We are ministry partners with the Evangelical Lutheran Church in America (ELCA)

Our Mission
Empowered by the Holy Spirit, we live to enrich the lives of all within our reach by sharing with them the Good News and healing power of God in Jesus Christ.
Our Vision
That all may know Jesus Christ, respond to His grace, and grow in lifelong faithfulness and service to His Word.
Our Value Statement
As members of the Body of Christ, we are passionately committed to affirming and upholding the God-given worth of each and every individual we encounter. We believe that the church’s call is to welcome and help people discover their God-given potential through a relationship with Jesus Christ. We, therefore, are committed to treating all people with dignity and respect.
Who is Jesus Christ?
Jesus is God's son, sent by God to become human like us. In his life and being he broke through the prison of sinfulness and thus restored the relationship of love and trust that God intended to exist between himself and his children. Though he is eternal, with God at the beginning of time, he was born on earth of a virgin, by the power of the Holy Spirit. Jesus was at once truly God and truly human. The man, Jesus of Nazareth, lived and died in Palestine during the governorship of the Roman administrator Pontius Pilate; we believe him to be the Messiah chosen by God to show his love for the world. He is God, yet with all the limitations of being human. His relationship to God, however, was not one of sin but rather of perfect obedience to the Father's will. For the sake of a sinful world, Jesus was condemned to death on the cross. But death could not contain him. On the third day after his execution, the day Christians observe as Easter, Jesus appeared among his followers as the risen, living Lord. By this great victory God has declared the Good News of reconciliation. The gap between all that separates us from our Creator has been bridged. Thus, Christ lives today wherever there are people who faithfully believe in him and wherever the Good News of reconciliation is preached and the Sacraments administered.
What do we believe?
We are saved by the grace of God alone — not by anything we do. Our salvation is through faith alone — we only need to believe that our sins are forgiven for Jesus Christ’s sake, who died to redeem us. Jesus is the clearest, most complete word of God to us. The Bible is “the manger in which the Word of God is laid.”
Justified
All are invited—the weak, the oppressed, the depressed, the sinners, the alienated and the outcasts. God calls infants, children, adults and elderly of all races, nations, tribes and classes. No one is excluded. This is God’s righteousness, His justice. This is JUSTIFICATION!
By Grace
The church lives as the family which has received the gift of a new age—forgiveness, reconciliation, liberation—and has been sent to proclaim the new age in word and deed.. We, the church, do not deserve this. Our inclusion is a gift of God. This is GRACE!
Through Faith
Faith is the trusting, obedient YES of the heart which enables us to enter and live in the family of God in which we receive and share the gifts of the kingdom. We stand in awe and wonder realizing that even our trusting in God is entirely the work of the Holy spirit. Therefore, even our FAITH is a gift!
How do we see the Bible?
To borrow a phrase from Martin Luther, the Bible is "the manger in which the Word of God is laid." While we recognize differences in the way the Bible should be studied and interpreted, it is accepted as the primary and authoritative witness to the church's faith. Written and transcribed by many authors over a period of many centuries, the Bible bears remarkable testimony to the mighty acts of God in the lives of people and nations. In the Old Testament is found the vivid account of God's covenant relationship to Israel. In the New Testament is found the story of God's new covenant with all of creation in Jesus. The New Testament is the first-hand proclamation of those who lived through the events of Jesus' life, death, and Resurrection. As such, it is the authority for Christian faith and practice. The Bible is thus not a definitive record of history or science. Rather, it is the record of the drama of God's saving care for creation throughout the course of history.

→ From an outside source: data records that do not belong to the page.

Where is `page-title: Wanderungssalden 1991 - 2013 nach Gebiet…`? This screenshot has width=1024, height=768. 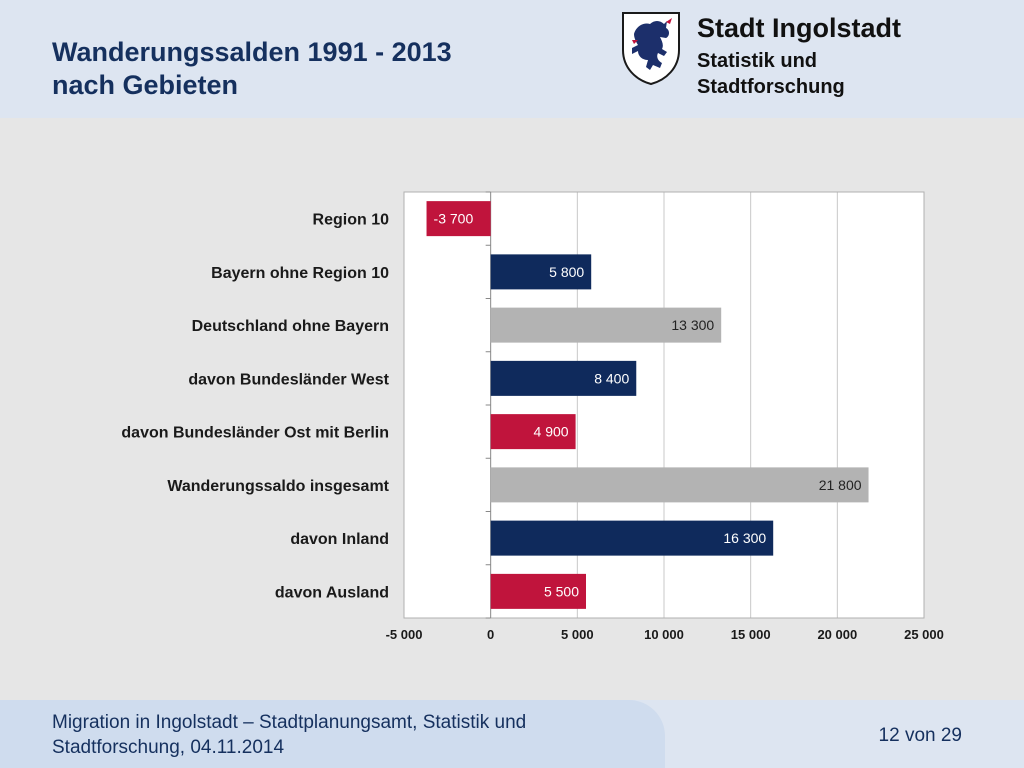 page-title: Wanderungssalden 1991 - 2013 nach Gebiet… is located at coordinates (252, 69).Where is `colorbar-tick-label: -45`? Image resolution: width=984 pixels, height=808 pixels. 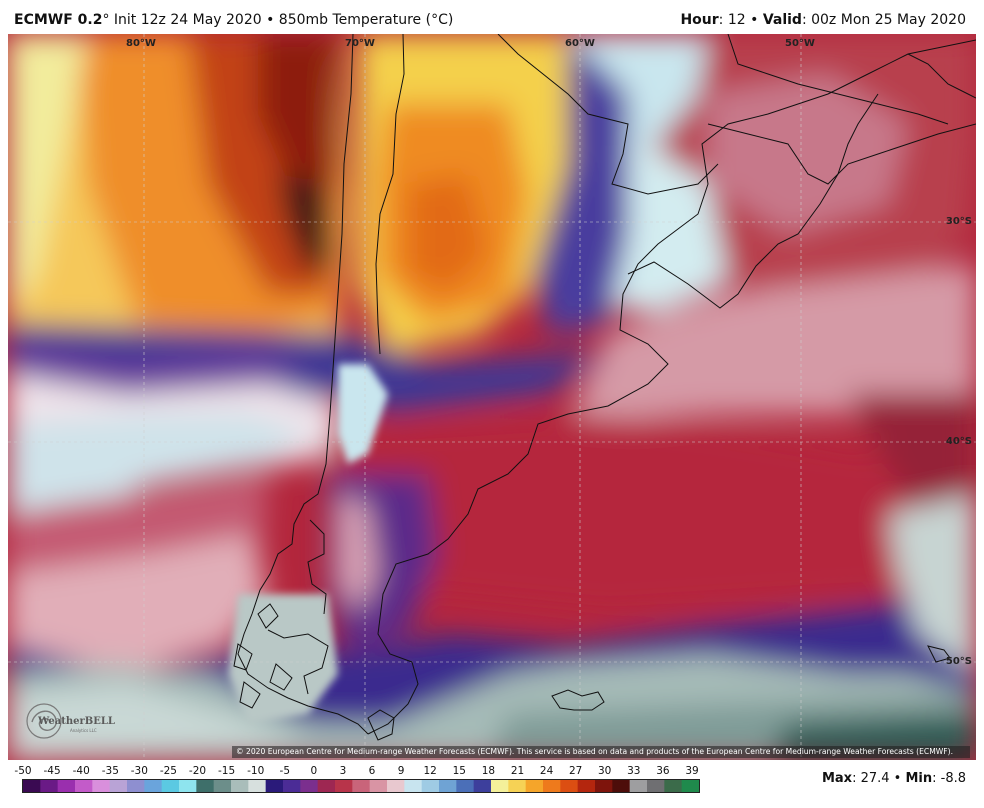 colorbar-tick-label: -45 is located at coordinates (52, 771).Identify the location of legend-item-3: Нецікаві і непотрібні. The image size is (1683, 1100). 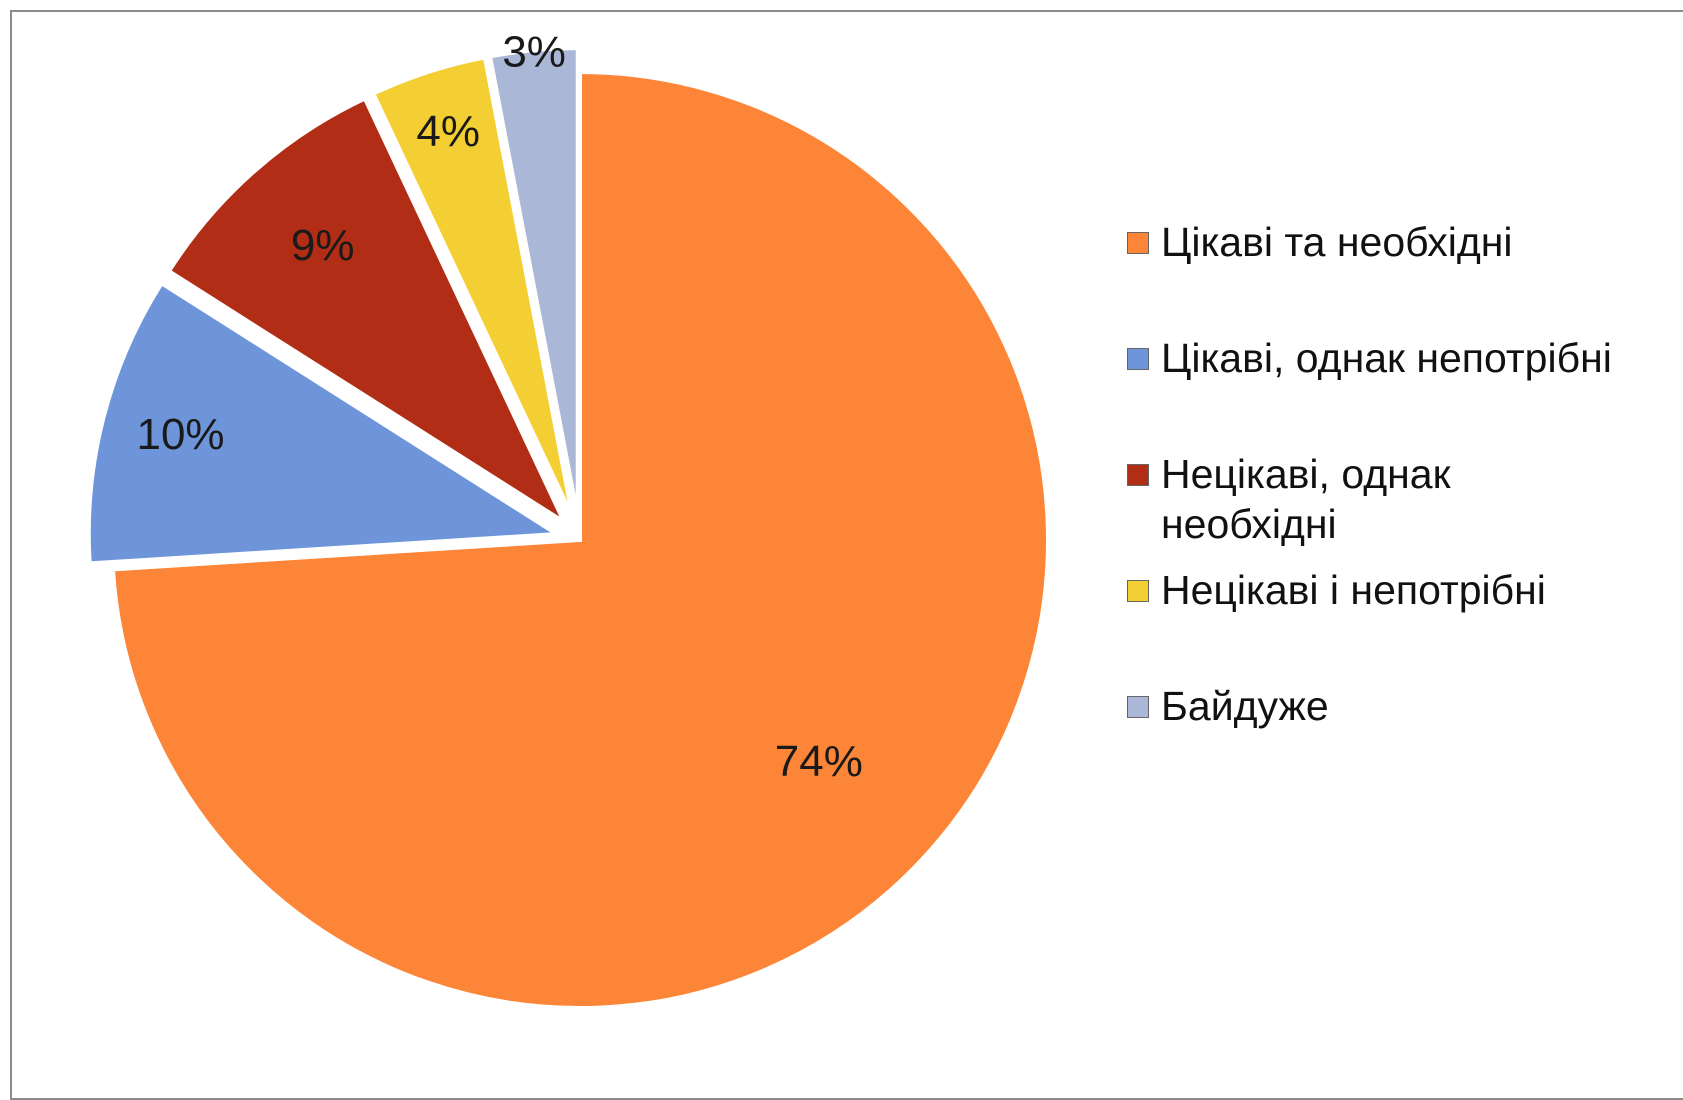
(1405, 590).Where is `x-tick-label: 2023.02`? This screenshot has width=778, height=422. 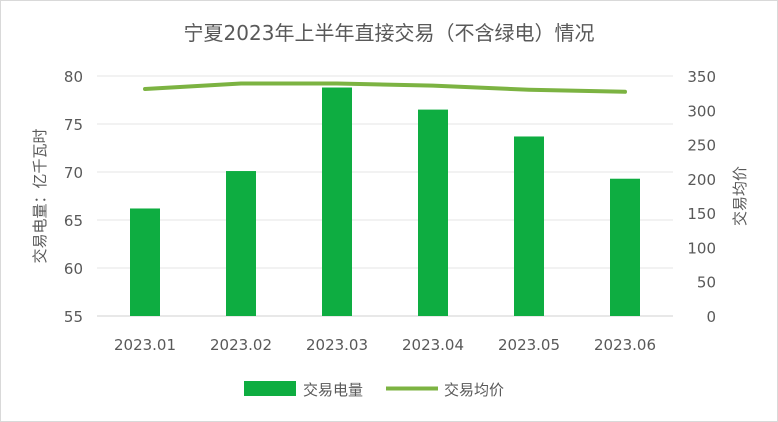 x-tick-label: 2023.02 is located at coordinates (241, 345).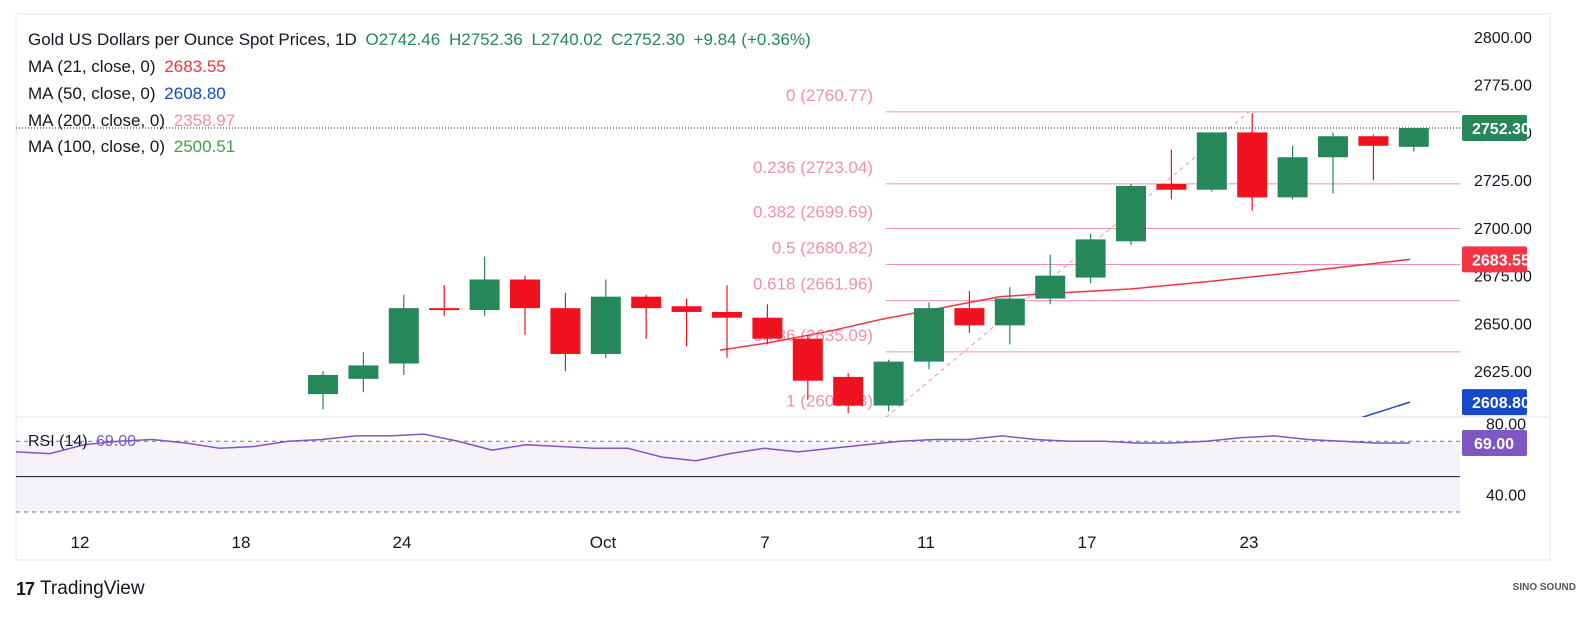 The height and width of the screenshot is (630, 1592). I want to click on ma100-label: MA (100, close, 0), so click(97, 146).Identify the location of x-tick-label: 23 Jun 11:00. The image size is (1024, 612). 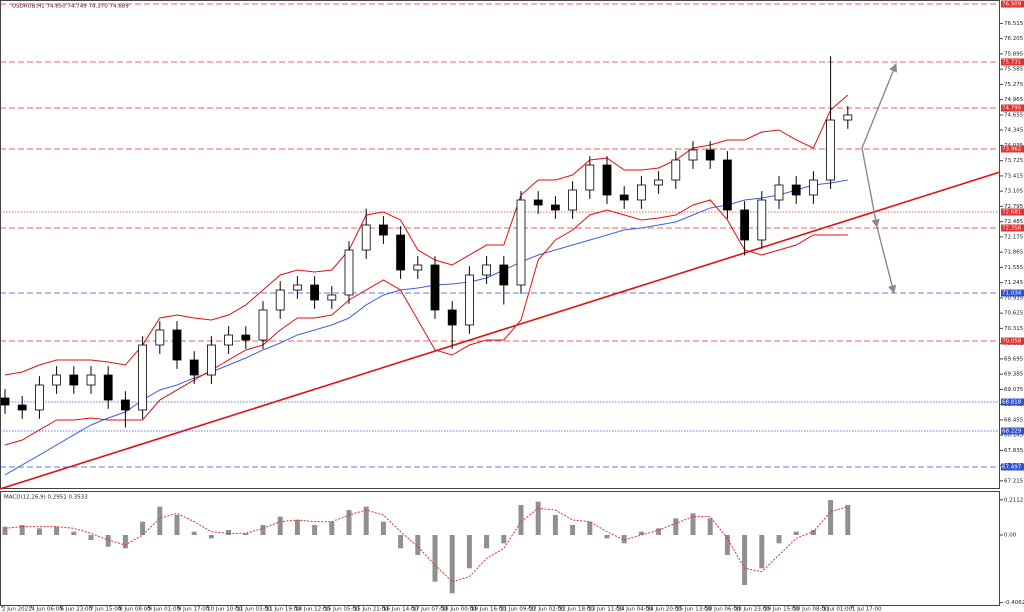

What we believe about creation?
We believe that God is Creator of the universe. Its dimensions of space and time are not something God made once and then left alone. God is, rather, continually creating, calling into being each moment of each day. Human beings have a unique position in the order of creation. As males and females created in God's image, we are given the capacity and freedom to know and respond to our creator. Freedom implies that we can choose to respond to God either positively or negatively.
Where do we stand on the question of sin?
We believe that all people live in a condition which is the result of misused freedom. "Sin" describes not so much individual acts of wrongdoing as fractured relationships between the people of creation and God. Our every attempt to please God falls short of the mark. By the standard of the Law, of which the Ten Commandments are a classic summary, God expresses his just and loving expectations for creation, and our failure to live up to those expectations reveals only our need for God's mercy and forgiveness.
Do we believe in life After death?
While there is much we do not and cannot know about life beyond the grave, we do believe that life with God persists even after death. Judgment is both a present and future reality, and history moves steadily towards God's ultimate fulfillment. This of course is a great mystery, and no description of what life may be like in any dimension beyond history is possible. Anxiety for the future is not a mark of faith. Christians should go about their daily tasks, trusting in God's grace and living a life of service in his name.